_Problem description_
Using the data below, return all lines in which "agent" appears.

═══ Data excerpts ═══

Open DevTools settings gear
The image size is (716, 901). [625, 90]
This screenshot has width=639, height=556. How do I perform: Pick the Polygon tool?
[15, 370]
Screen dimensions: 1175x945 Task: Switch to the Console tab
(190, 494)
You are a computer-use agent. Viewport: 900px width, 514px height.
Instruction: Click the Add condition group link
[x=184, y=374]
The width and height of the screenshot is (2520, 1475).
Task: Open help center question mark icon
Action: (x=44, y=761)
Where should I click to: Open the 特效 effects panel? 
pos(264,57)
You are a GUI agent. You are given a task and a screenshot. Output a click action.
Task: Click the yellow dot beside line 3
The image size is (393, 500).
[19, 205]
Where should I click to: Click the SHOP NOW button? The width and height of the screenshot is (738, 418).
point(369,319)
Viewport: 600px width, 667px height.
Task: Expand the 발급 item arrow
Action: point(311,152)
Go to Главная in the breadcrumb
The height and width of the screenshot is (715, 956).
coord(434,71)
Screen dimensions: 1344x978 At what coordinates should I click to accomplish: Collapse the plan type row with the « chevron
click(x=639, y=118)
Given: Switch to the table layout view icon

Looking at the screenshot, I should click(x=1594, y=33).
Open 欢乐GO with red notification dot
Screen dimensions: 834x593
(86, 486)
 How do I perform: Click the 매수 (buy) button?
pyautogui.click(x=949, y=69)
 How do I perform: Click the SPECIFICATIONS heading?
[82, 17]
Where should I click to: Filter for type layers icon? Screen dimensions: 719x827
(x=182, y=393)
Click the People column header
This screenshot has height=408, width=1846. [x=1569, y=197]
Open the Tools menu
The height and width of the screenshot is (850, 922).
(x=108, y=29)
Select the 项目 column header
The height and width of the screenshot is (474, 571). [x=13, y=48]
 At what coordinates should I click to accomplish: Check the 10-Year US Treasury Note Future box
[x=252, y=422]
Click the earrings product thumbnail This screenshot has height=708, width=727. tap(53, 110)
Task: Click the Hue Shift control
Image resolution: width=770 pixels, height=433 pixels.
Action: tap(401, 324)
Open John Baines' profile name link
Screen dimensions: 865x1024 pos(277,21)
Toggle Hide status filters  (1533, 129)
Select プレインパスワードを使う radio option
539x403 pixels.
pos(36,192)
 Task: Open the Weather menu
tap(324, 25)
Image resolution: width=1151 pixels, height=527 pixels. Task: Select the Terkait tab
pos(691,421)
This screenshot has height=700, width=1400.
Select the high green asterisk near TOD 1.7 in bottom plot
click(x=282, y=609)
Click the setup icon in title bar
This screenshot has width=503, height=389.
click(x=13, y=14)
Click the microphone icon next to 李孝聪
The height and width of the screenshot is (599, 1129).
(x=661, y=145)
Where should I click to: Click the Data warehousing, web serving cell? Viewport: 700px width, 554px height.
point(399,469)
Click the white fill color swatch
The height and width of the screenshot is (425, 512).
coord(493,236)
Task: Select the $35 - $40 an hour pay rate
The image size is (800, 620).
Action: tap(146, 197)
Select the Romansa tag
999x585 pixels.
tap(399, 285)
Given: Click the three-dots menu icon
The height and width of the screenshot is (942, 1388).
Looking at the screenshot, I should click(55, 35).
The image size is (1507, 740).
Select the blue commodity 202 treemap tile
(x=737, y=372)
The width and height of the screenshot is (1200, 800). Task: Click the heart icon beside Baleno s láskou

═══

_Your solution_
You are a computer-use agent. Viewport: 900px width, 514px height.
You are a GUI agent. You are given a task and a screenshot. Output a click action.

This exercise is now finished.